ASSIGNMENT:
Only one span of the listing below should come back. It runs from the line with "Valoraciones (0) [tab] (472, 720)" through the line with "Identify the click", and each of its lines must be reproduced exactly.

PROVIDED RECORDS:
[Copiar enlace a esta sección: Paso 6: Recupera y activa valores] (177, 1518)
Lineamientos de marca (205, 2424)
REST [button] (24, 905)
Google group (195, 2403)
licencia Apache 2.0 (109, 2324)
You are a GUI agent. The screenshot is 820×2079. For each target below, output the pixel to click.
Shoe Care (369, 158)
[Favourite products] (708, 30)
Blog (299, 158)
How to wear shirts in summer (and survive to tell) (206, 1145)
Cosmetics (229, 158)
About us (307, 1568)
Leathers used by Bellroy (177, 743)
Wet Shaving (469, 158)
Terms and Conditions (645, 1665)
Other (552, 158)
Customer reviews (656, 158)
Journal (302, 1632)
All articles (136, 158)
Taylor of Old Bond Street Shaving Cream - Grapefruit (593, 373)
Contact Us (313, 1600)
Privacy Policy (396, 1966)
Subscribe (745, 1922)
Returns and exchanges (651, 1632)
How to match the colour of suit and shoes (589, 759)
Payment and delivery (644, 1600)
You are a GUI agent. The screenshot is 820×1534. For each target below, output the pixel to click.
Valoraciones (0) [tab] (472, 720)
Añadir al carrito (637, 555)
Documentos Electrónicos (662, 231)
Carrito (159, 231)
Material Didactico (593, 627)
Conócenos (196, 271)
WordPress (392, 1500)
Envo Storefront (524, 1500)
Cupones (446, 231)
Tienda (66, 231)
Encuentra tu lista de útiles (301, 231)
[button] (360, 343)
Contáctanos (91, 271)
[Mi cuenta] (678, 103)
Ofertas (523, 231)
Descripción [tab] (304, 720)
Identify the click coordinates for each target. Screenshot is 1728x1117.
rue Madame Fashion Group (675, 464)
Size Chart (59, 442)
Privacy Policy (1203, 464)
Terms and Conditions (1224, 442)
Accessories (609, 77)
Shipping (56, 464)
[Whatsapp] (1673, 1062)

SOLUTION TO THE EXERCISE:
Valoraciones (0) [tab] (472, 720)
Añadir al carrito (637, 555)
Documentos Electrónicos (662, 231)
Carrito (159, 231)
Material Didactico (593, 627)
Conócenos (196, 271)
WordPress (392, 1500)
Envo Storefront (524, 1500)
Cupones (446, 231)
Tienda (66, 231)
Encuentra tu lista de útiles (301, 231)
[button] (360, 343)
Contáctanos (91, 271)
[Mi cuenta] (678, 103)
Ofertas (523, 231)
Descripción [tab] (304, 720)
Identify the click coordinates for each target. Screenshot is 1728x1117.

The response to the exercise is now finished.